There's always some feed billed out of even well designed feeders, unavoidable. The chickens will go after rodents during the day, but not at night.
Mice happen, and keeping 100% mouse free is a goal, not often managed here. Rats, however, must be eliminated always.
Mary

Doesn't have to happen. A 1/2" lip inside the feeder pointing away from the chicken will stop most raking. Adding another 1.25" height will stop all the raking. Kind of like a road dead ending into another road, a T shape. The vast majority of feeders don't even try to manage spillage. The cheap Chinese treadle feeders warn to use one third full, about three pounds of feed if that. The Grandpa feeder has that grate which helps somewhat as it prevents raking but the feed piles up right flush to the front panel and there is no lip at all. Still, I wouldn't consider either well designed so there is that. I made that a priority from the start, keep the feed level well below the front edge, the half inch lip protruding into the feeder, and having the feeder lip extension for those extremely rare cases where people were feeding mixed feed and encouraging raking. A determined hen can pull down enough feed to defeat the half inch lip but she can't defeat the feeder lip extension.
 
So, nobody has any strong opinions on wood storage arrangements that are least attractive to rats?
But the problem isn't the wood. The problem is the feed and limiting the feed to one pm just means the rats are going to eat during the day.

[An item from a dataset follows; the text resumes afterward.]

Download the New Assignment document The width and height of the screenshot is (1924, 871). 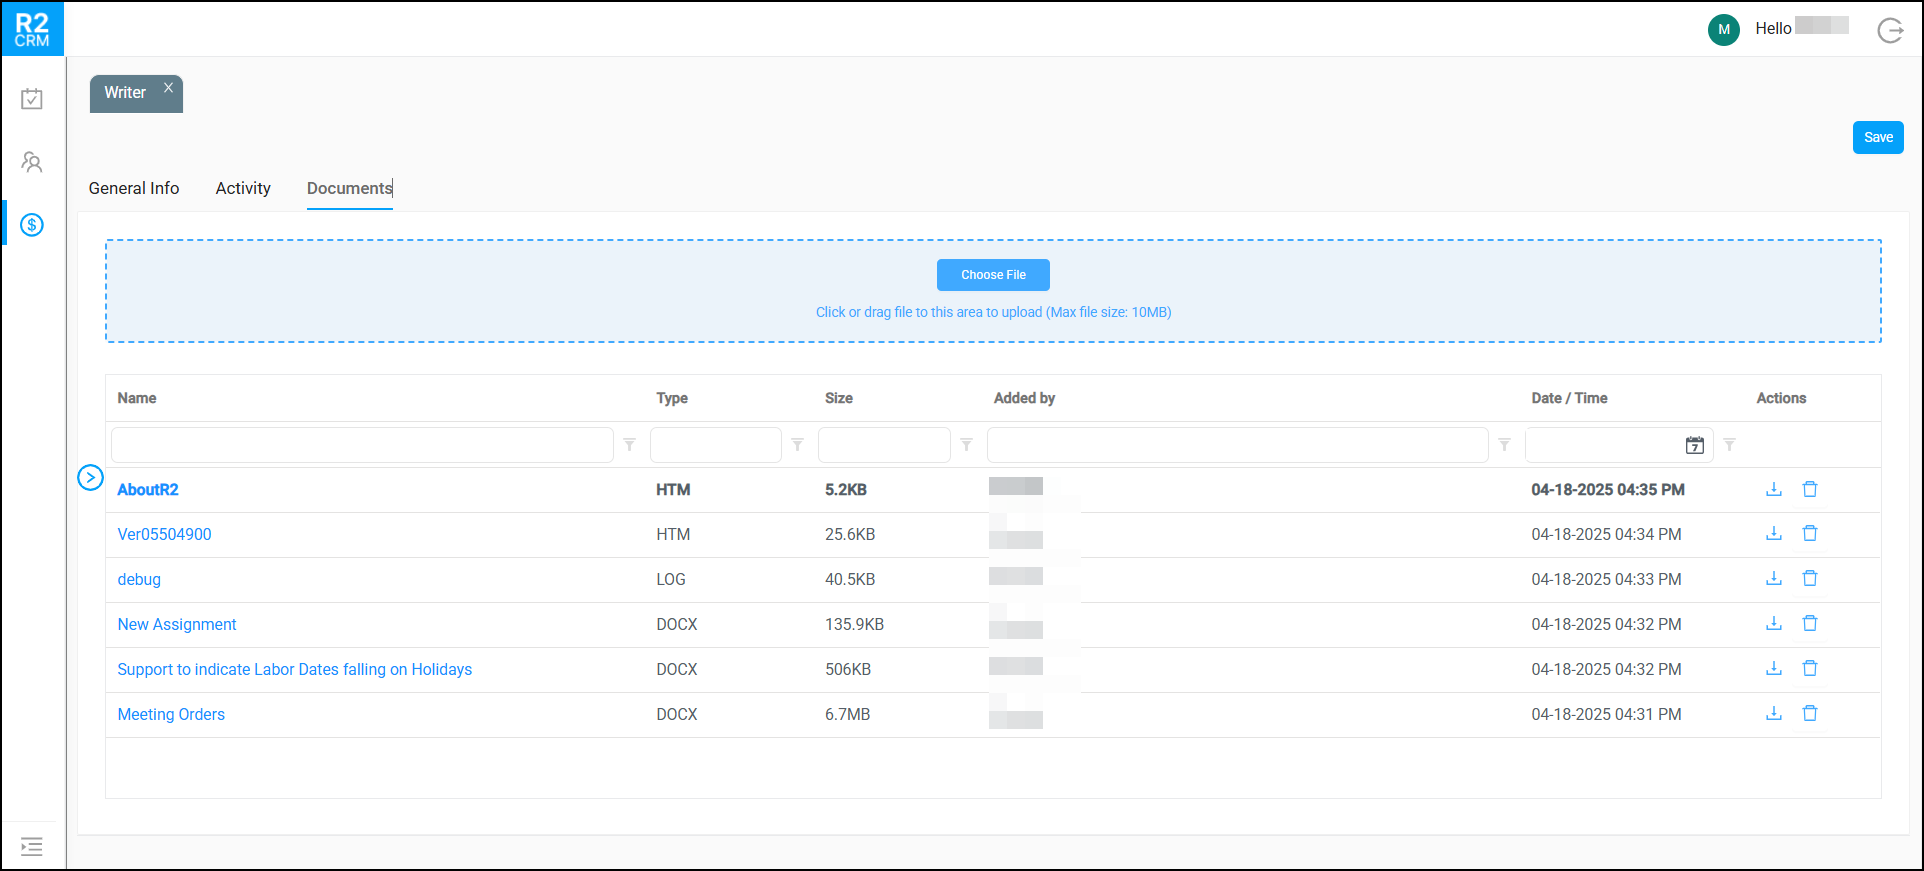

Rodents almost always live within a few feet of their food source and the smaller the rodent the closer they tend to have very small territories they live in. Mice, ten to twelve feet from shelter to their food source, rats maybe double that. Why? Predators will get them if they venture out in the open and they leave urine trails that some predators can see due to the ability to see in more spectrums of light. Rats can and will tunnel under the coop if they don't have a handy wood pile, even there the wood pile is to shelter the tunnel entrance, they aren't living between the wood itself.

So unless your wood pile is right next to the coop it probably isn't contributing to the problem. Control the food, control the rodents.

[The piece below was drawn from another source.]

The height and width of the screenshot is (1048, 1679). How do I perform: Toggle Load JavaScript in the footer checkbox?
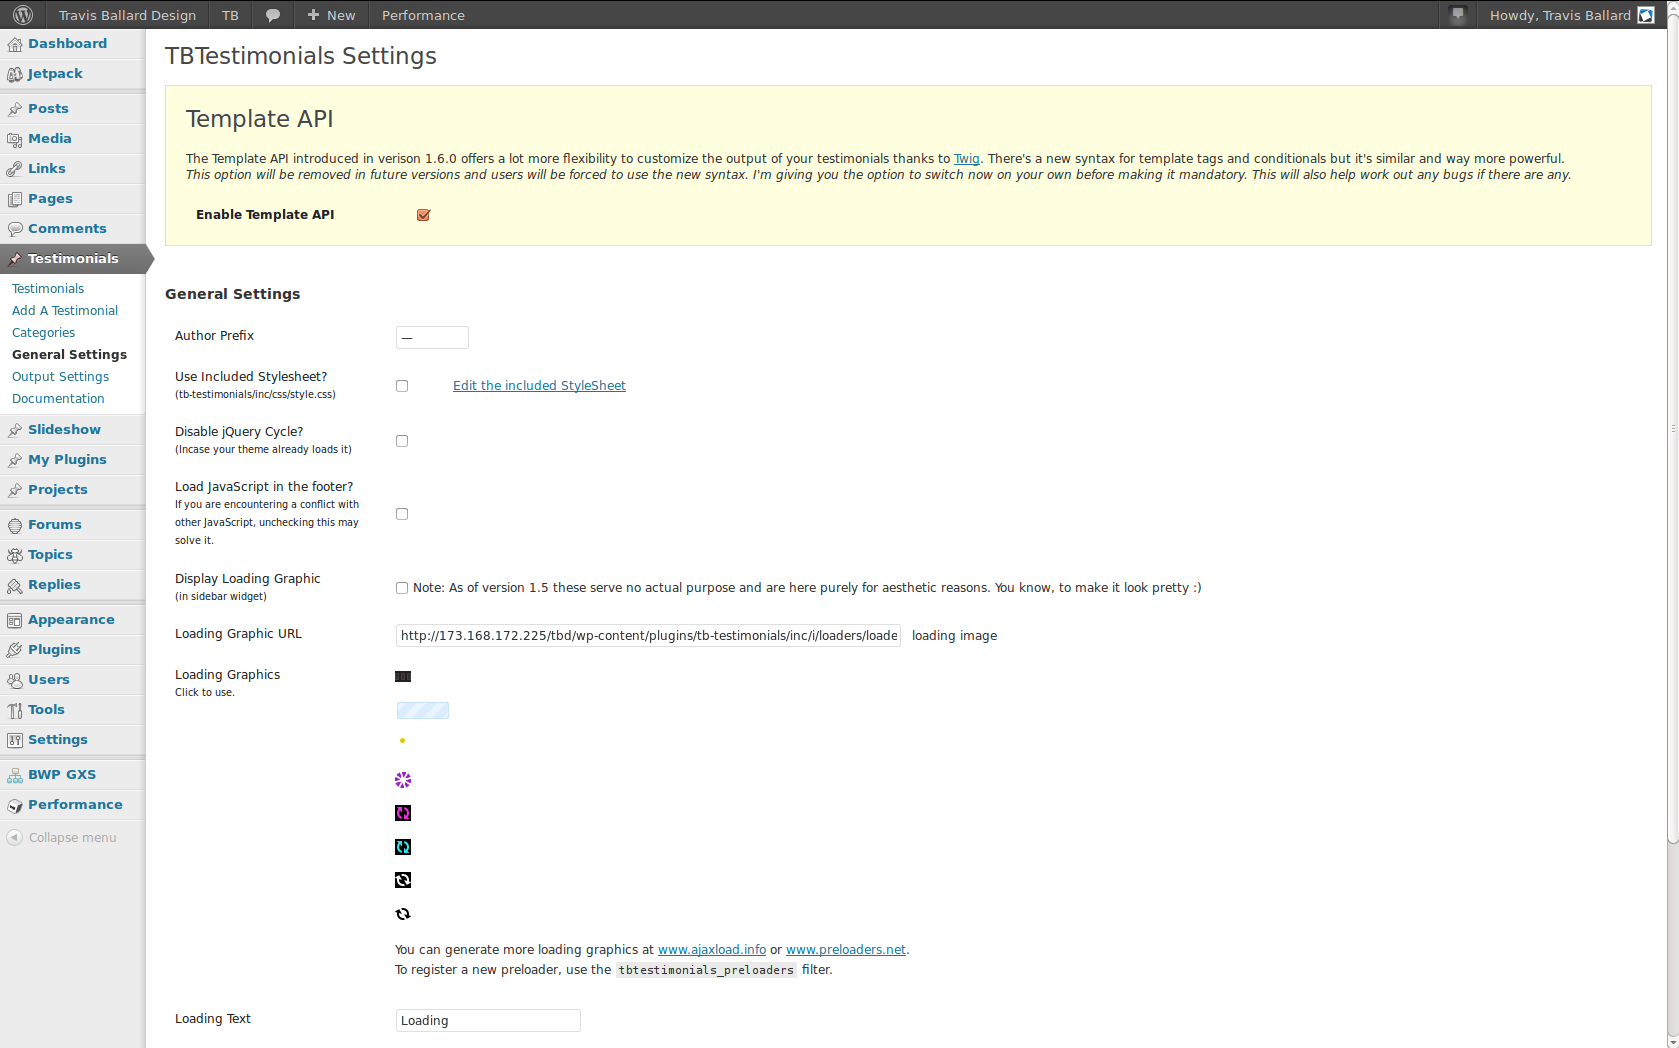click(402, 514)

And like Howard E. said, you can feed a lot of birds with one feeder if you don't mind refilling. Fifth Crow Farms is feeding over 100 birds per feeder, partly because they are using the original interior versions outside and want the feed gone every day. That also works because with dozens of feeders in a flock there will be one not in use pretty much all the time. If you had fifty hens and one feeder they would eat two or even three at a time and the pecking order determines who eats first so bottom tier hens might wait a half hour for their breakfast.
 
But the problem isn't the wood. The problem is the feed and limiting the feed to one pm just means the rats are going to eat during the day.

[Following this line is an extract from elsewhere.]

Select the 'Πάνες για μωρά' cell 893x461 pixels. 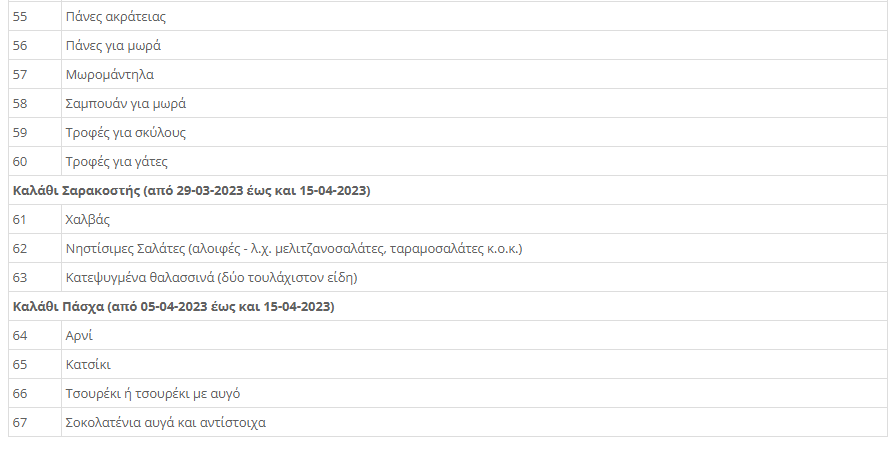(x=113, y=46)
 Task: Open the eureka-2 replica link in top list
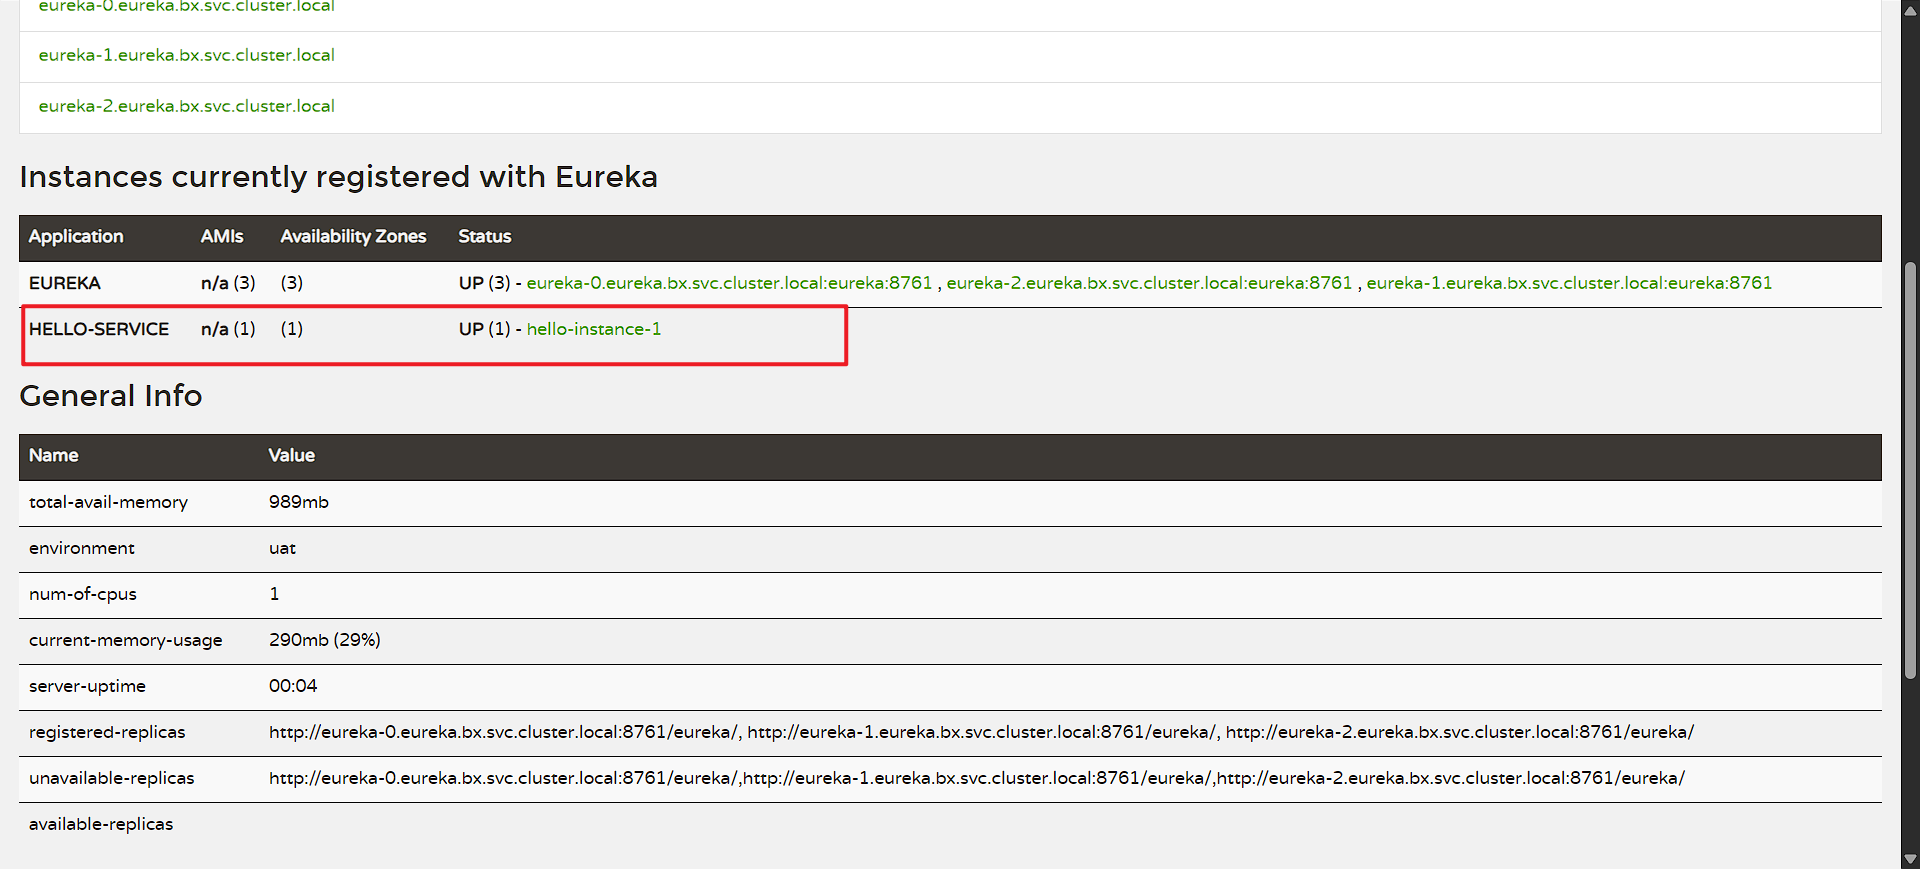pos(186,106)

Rodents almost always live within a few feet of their food source and the smaller the rodent the closer they tend to have very small territories they live in. Mice, ten to twelve feet from shelter to their food source, rats maybe double that. Why? Predators will get them if they venture out in the open and they leave urine trails that some predators can see due to the ability to see in more spectrums of light. Rats can and will tunnel under the coop if they don't have a handy wood pile, even there the wood pile is to shelter the tunnel entrance, they aren't living between the wood itself.

So unless your wood pile is right next to the coop it probably isn't contributing to the problem. Control the food, control the rodents.

Thanks for the good info. That gives me more to work with. The wood pile is right next to the henhouse.
I chose 1pm because i see rats later than that, 3 pmish, and i want them to find the area foodless.
Unfortunately, they're now eating my tomatoes.
I put out poison and am continuing to restrict the food availability as much as possible, checking to make sure that the hens go to bed with a full crop.
How long will it take before the rats move on from lack of food?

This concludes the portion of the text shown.